Come difendersi dagli attacchi alla Supply Chain
Gli attacchi alla Supply Chain sono complessi e sofisticati, con campagne sia di massa che direzionate verso certe aziende. E possono creare danni sia ai supplier che ai clienti finali (ma più alle aziende che ai singoli utenti).
La risposta non può essere semplice. Tuttavia Bitdefender ha individuato i cinque step compiuti dagli attaccanti e trovato soluzioni per rispondere:
- Compromettere il supplier: le soluzioni di Bitdefender Protection evitano gli attacchi di massa, bloccando phishing, waterhole, ecc. Tuttavia, se la campagna verso un supplier è indirizzata, gli hacker potrebbero aver trovato un modo per aggirare la protezione.
- Analizzare l’infrastruttura: soluzioni di controllo dinamico come Network and Process Analysis Layer dovrebbero rilevare l’attacco. Molti di queste ricognizioni dovrebbero allertare i componenti EDR (Endpoint Detection and Response).
- Eseguire l’attacco (modifica sorgenti, build-scripts, ecc.): in questo step entrano in gioco EDR, Anomaly Detections e MDR. Inoltre, la Risk Analytics può rivelare i rischi collegati all’attacco.
- Attesa che il pacchetto software sia consegnato e
- Attacco al cliente: in questi due step la combinazione di EDR + Anomaly Detection + MDR e la Network and Process Analysis Layers possono rivelare il problema.

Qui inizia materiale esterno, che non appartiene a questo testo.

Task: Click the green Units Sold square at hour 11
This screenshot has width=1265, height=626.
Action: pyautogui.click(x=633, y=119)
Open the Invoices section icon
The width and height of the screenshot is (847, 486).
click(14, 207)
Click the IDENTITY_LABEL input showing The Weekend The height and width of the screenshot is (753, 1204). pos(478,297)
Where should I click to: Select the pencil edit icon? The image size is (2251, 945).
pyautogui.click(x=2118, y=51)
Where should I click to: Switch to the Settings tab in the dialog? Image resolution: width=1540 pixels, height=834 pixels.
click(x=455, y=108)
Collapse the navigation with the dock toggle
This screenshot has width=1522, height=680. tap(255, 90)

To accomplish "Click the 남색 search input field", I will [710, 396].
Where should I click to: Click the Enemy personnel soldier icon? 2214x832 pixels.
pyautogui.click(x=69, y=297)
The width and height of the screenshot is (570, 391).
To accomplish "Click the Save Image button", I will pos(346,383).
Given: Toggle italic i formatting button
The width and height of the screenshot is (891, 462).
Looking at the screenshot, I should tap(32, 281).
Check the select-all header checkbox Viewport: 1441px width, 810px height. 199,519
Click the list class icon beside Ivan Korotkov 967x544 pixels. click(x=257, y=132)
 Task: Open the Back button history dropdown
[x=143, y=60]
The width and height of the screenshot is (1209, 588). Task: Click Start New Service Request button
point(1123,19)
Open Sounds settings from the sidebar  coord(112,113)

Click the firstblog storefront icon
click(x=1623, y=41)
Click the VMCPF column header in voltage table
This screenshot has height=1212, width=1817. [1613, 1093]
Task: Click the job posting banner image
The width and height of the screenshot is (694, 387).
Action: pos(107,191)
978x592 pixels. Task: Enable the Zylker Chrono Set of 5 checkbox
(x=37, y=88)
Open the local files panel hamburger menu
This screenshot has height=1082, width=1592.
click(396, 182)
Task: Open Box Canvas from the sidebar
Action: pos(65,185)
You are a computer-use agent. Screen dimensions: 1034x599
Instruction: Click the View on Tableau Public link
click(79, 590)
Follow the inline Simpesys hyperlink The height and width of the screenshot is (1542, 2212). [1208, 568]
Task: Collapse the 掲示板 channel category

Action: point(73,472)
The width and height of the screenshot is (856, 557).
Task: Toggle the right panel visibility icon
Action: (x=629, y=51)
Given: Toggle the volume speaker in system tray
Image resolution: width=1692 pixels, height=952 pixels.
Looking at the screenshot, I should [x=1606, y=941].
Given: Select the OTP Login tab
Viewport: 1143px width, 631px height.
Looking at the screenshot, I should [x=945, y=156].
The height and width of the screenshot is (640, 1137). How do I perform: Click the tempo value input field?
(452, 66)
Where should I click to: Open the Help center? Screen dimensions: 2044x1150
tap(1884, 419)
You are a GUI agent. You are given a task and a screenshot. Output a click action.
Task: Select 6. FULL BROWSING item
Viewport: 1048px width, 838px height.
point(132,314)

Inoltre va evidenziato come sia importante comunicare con il proprio supplier per accertarsi che le stesse misure di sicurezza che adottate voi vengano implementate. Con attacchi su una superficie così enorme le aziende non possono agire da sole. Serve un lavoro di squadra e un’attenzione condivisa verso la cybersecurity. Essere interconnessi è una grande possibilità commerciale. Ma anche una responsabilità reciproca.